Erstaunlich sind die Angaben im Bereich der Lebensmittelverschwendung: Zwar geben 42 Prozent der Befragten zu, mindestens einmal pro Woche Lebensmittel wegzuwerfen, allerdings geben 58 Prozent der Alleinlebenden und 67 Prozent der Befragten über 60 Jahre an, überhaupt keine Lebensmittel wegzuwerfen. In Haushalten mit vier oder mehr Personen wird dementgegen am meisten weggeworfen (58 Prozent). Am häufigsten landen Brot und Brötchen in der Tonne.


Erziehungssache Ernährung
Die Wertschätzung für Lebensmittel ist bei Kindern und Jugendlichen unterdurchschnittlich ausgeprägt. So geben mehr als zwei Drittel der Schüler an, mindestens einmal wöchentlich Lebensmittel in den Müll zu werfen. In Bezug auf die Erziehung hin zu einer gesunden Ernährung befürwortet die Mehrheit der Deutschen (92 Prozent) eine kindgerechte Aufklärung und verpflichtenden Unterricht in Kindertagesstätten und Schulen.

Einschränkungen in Form von Steuererhöhungen für ungesunde Lebensmittel etwa mit viel Zucker wären für 43 Prozent der Befragten eine Option.
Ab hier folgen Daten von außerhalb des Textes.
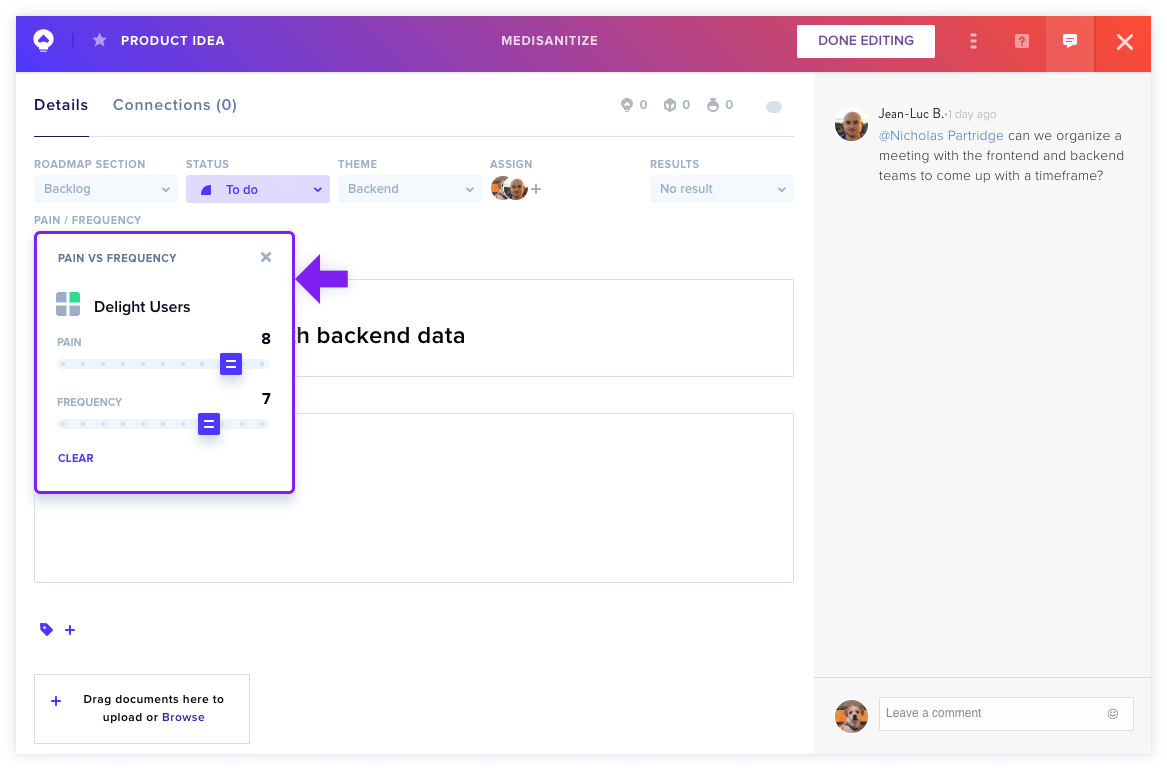Expand the Roadmap Section Backlog dropdown
This screenshot has height=770, width=1167.
coord(106,189)
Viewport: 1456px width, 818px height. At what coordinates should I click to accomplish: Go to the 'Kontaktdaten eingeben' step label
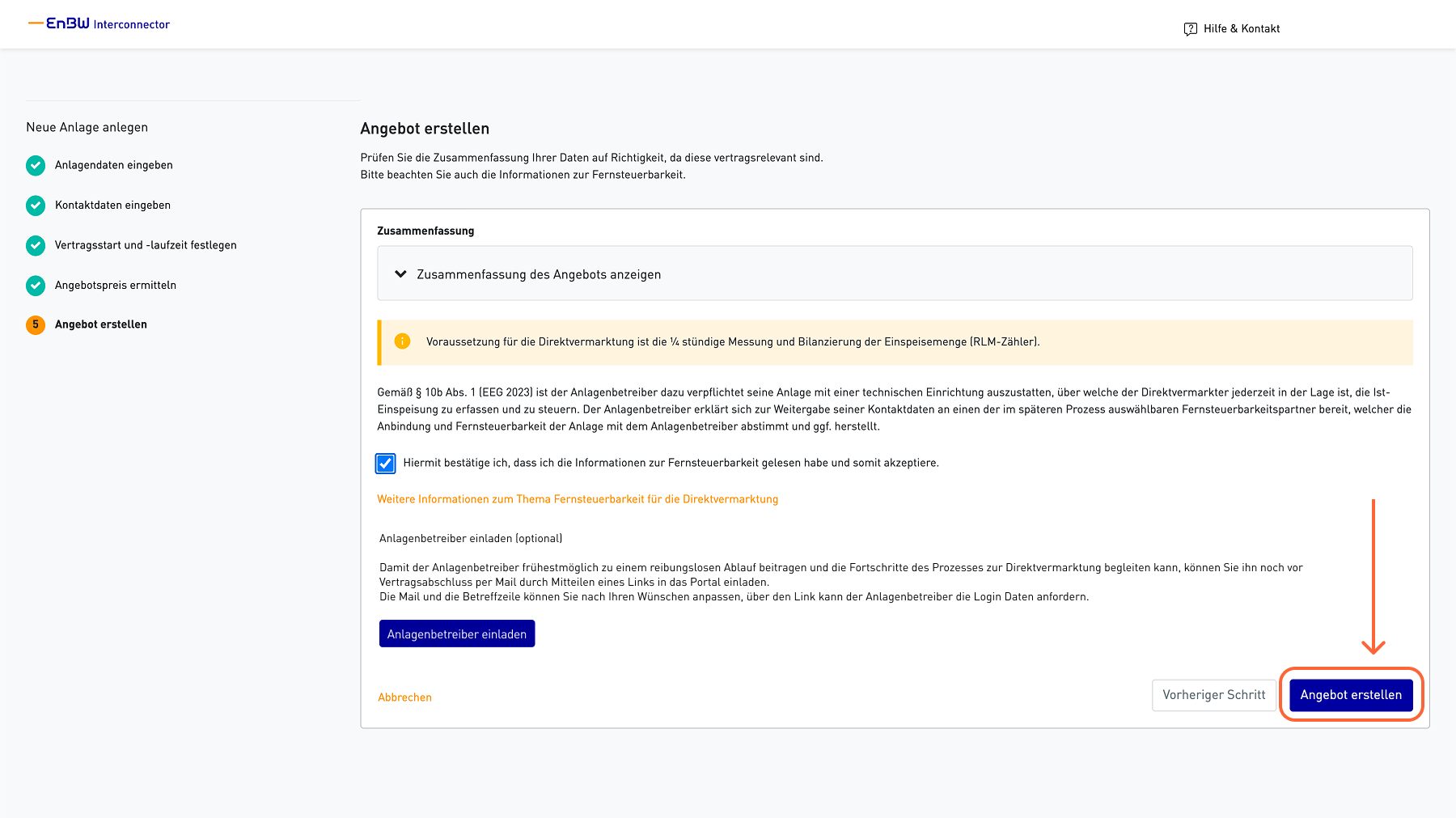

Deutlich mehr Menschen (78 Prozent) halten allerdings neutrale Informationen zum Thema Ernährung für sinnvoll.


Bericht räumt mit Klischees auf
Neben dem nachweislich hohen Fleisch- und Wurstverzehr gibt es viele Berichte, wonach immer mehr Menschen gänzlich auf Fleisch verzichten. Die Forsa-Befragung korrigiert diese Annahme insofern, dass lediglich drei Prozent der Befragten angeben, nie Fleisch oder Wurst zu essen.

Auch die Annahme, dass in Singlehaushalten nie oder fast nie gekocht werde, lässt sich nach dem Ernährungsreport nicht bestätigen: In vielen Ein-Personen-Haushalten wird mindestens zwei- bis dreimal pro Woche gekocht (46 Prozent) und ein Drittel der Alleinlebenden kocht sogar jeden Tag. Und das Gerücht, Frauen seien die größeren „Naschkatzen" als Männer, lässt sich ebenfalls nicht halten: Sogar etwas mehr Männer (22 Prozent) als Frauen (21 Prozent) greifen täglich zu Schokolade und Co..

Abschließend lässt sich festhalten, dass der Bericht viele interessante Informationen über das Ernährungs- und Einkaufsverhalten der Deutschen offenbart. Nicht zu unterschätzen ist jedoch die Neigung, sich selbst bei einer derartigen Befragung zum Beispiel gesundheits- oder umweltbewusster einzuschätzen, als dies in Wirklichkeit der Fall ist.